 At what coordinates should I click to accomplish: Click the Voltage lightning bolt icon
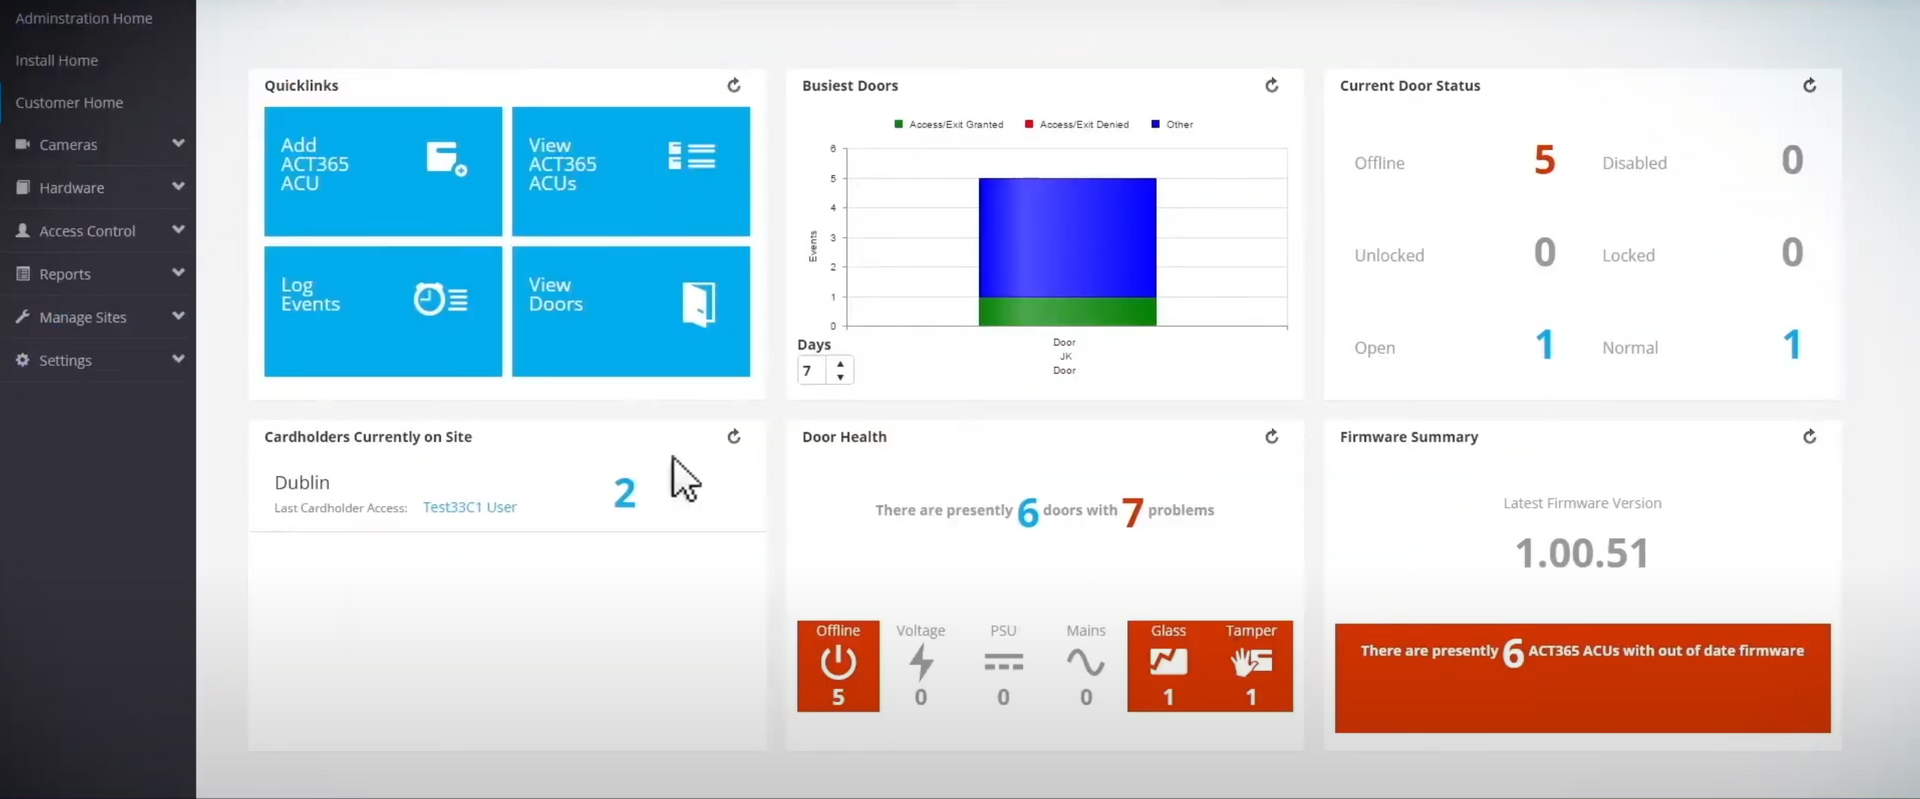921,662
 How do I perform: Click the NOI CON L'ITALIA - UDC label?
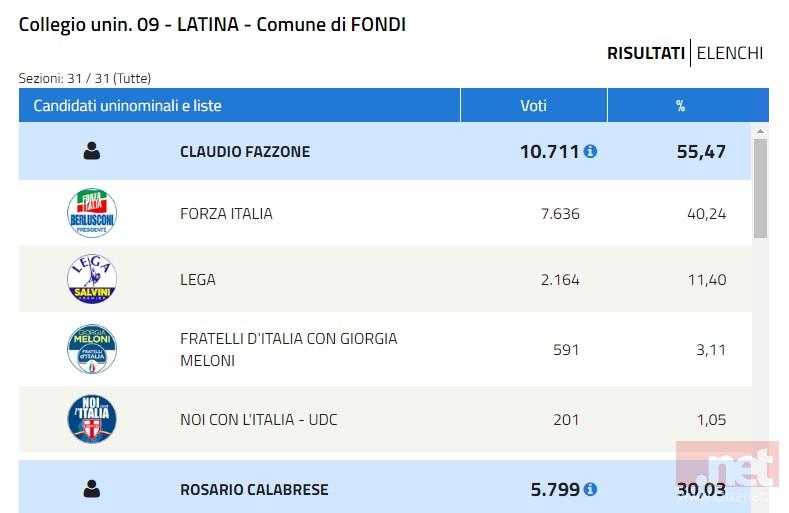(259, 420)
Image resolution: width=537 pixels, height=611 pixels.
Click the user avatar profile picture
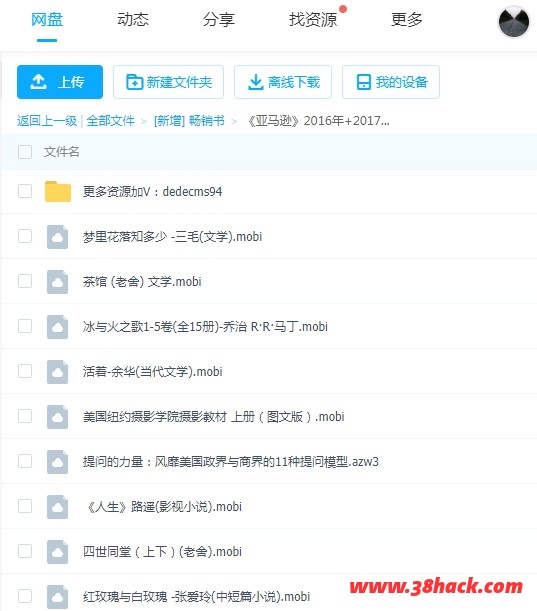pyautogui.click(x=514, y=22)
++++++++++
Pictures stay out. Everything else in the listing gets printed exactly.

 At what coordinates should I click to accomplish: Click the Voltage lightning bolt icon
921,662
 How do I perform: Click the NOI CON L'ITALIA - UDC label?
(259, 420)
Image resolution: width=537 pixels, height=611 pixels.
Click the user avatar profile picture
pyautogui.click(x=514, y=22)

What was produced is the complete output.